▶ [SEÇÃO DO DOCUMENTO]:
* * * * * * *

SALES,
Válter Moreira
*superint. Sumoc 1951-1952; emb. Bras. EUA
1952-1953 e 1959-1960; min. Faz. 1961-1962.
Válter Moreira Sales nasceu em Pouso Alegre (MG) no dia 28 de maio de 1912, filho de João Moreira Sales e de Lucrécia
Vilhena de Alcântara Moreira Sales.
Morou na casa de seus avós maternos, coronel Saturnino
Vilhena de Alcântara e dona Georgina Duarte Vilhena de Alcântara em sua cidade
natal, até 1920, quando foi viver com seus pais e seus irmãos em Poços de
Caldas (MG). Fez o curso primário na cidade de Poços de Caldas na escola de
dona Rita Amarante, tendo começado o curso secundário em 1924, no recém-fundado
Liceu Franco-Brasileiro, na capital paulista. Em 1932 ingressou na Faculdade de
Direito do Largo de São Francisco, também em São Paulo.
Ao
atingir a maioridade tornou-se sócio da Moreira Sales & Cia., assumindo o
cargo de gerente da seção bancária, o que o obrigava a viajar três vezes por
semana para Poços de Caldas. A casa bancária, fundada em 1924, estava voltada
para operações de financiamento da produção local de café, muitas vezes através
de convênios com o Banco Francês e Italiano, o Banco Alemão Transatlântico e
outras instituições estrangeiras sediadas em São Paulo. Os negócios de seu pai se estendiam também à comercialização do café através do
porto de Santos (SP), cuja Associação Comercial chegou a presidir, e à produção
propriamente dita em grandes fazendas situadas em Espírito Santo do Pinhal, hoje Pinhal (SP), e no estado do Paraná, onde uma subdivisão de sua
propriedade deu origem ao município denominado Moreira Sales.
Válter concluiu o curso de direito em 1936 e quatro anos
depois assumiu o cargo de diretor do recém-fundado Banco Moreira Sales,
resultado da fusão da instituição financeira de seu pai com a Casa Bancária de
Botelhos e o Banco Machadense. A nova empresa cresceu rapidamente, contando com
sucursais nas cidades mineiras de Botelhos, Machado, Cabo Verde, Campestre,
Jirimirim (atual Poço Fundo) e Parreiras (atual Caldas), e expandindo seus
negócios a partir de 1941 para o Rio de Janeiro, então Distrito Federal, e São
Paulo. As instituições financeiras nacionais se beneficiaram muito da entrada
do Brasil na Segunda Guerra Mundial em 1942, pois receberam funcionários e
agências de bancos estrangeiros nacionalizados pelo governo. Assim, o Banco
Moreira Sales tornou-se nos anos seguintes uma empresa poderosa, com 26
sucursais espalhadas pelo Sul e Sudeste do país. Sua sede foi transferida para
o Rio de Janeiro em agosto de 1947, quando assumiu o controle do Banco Agrícola
Mercantil, fundado em 1904 no Rio Grande do Sul.

* * * * * * *

▶ [SEÇÃO DE DADOS]:
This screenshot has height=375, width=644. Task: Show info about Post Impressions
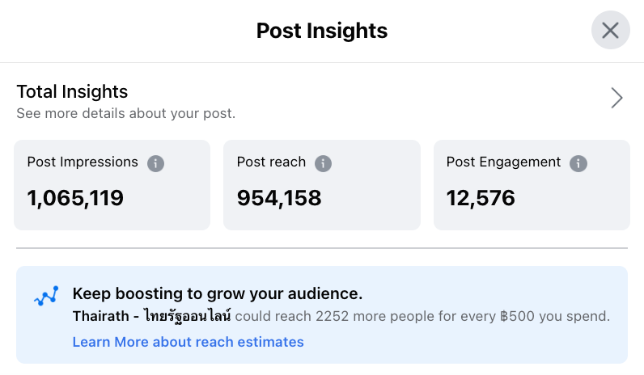click(155, 163)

* * * * * * *

▶ [REQUISITOS DA TAREFA]:
a) No texto sobre Válter Moreira Sales, reescreva o trecho de "Válter Moreira Sales" até "Alcântara Moreira Sales.", substituindo "Pouso Alegre" por "Varginha".
b) Passe para o inglês esta frase do texto sobre Válter Moreira Sales: "Válter concluiu o curso de direito em 1936 e quatro anos depois assumiu o cargo de diretor do recém-fundado Banco Moreira Sales, resultado da fusão da instituição financeira de seu pai com a Casa Bancária de Botelhos e o Banco Machadense."
Você não precisa do material para isto.

▶ [RESPOSTAS DO EXERCÍCIO]:
a)
Válter Moreira Sales nasceu em Varginha (MG) no dia 28 de maio de 1912, filho de João Moreira Sales e de Lucrécia
Vilhena de Alcântara Moreira Sales.

b) Válter completed his law degree in 1936, and four years later he became director of the newly founded Banco Moreira Sales, the result of the merger of his father's financial institution with Casa Bancária de Botelhos and Banco Machadense.